If no positional argument is given, an empty dictionary is created. If a positional argument is given and it is a mapping object, a dictionary is created with the same key-value pairs as the mapping object. Otherwise, the positional argument must be an iterable object. Each item in the iterable must itself be an iterable with exactly two objects. The first object of each item becomes a key in the new dictionary, and the second object the corresponding value. If a key occurs more than once, the last value for that key becomes the corresponding value in the new dictionary.

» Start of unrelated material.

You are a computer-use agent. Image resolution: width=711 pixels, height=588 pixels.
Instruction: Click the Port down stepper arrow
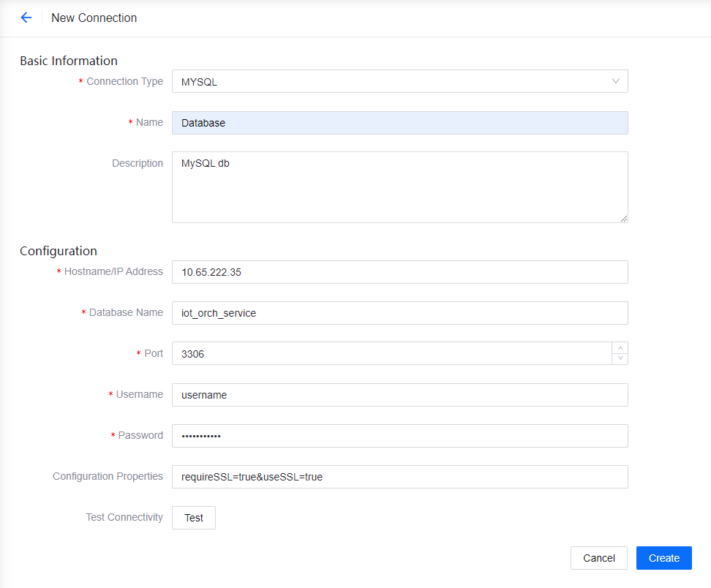[620, 359]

If keyword arguments are given, the keyword arguments and their values are added to the dictionary created from the positional argument. If a key being added is already present, the value from the keyword argument replaces the value from the positional argument.

To illustrate, the following examples all return a dictionary equal to {"one": 1, "two": 2, "three": 3}:

>>>

>>> a = dict(one=1, two=2, three=3)
>>> b = {'one': 1, 'two': 2, 'three': 3}
>>> c = dict(zip(['one', 'two', 'three'], [1, 2, 3]))
>>> d = dict([('two', 2), ('one', 1), ('three', 3)])
>>> e = dict({'three': 3, 'one': 1, 'two': 2})
>>> f = dict({'one': 1, 'three': 3}, two=2)
>>> a == b == c == d == e == f
True

Providing keyword arguments as in the first example only works for keys that are valid Python identifiers. Otherwise, any valid keys can be used.

These are the operations that dictionaries support (and therefore, custom mapping types should support too):

list(d)

Return a list of all the keys used in the dictionary d.

len(d)

Return the number of items in the dictionary d.

d[key]

Return the item of d with key key. Raises a KeyError if key is not in the map.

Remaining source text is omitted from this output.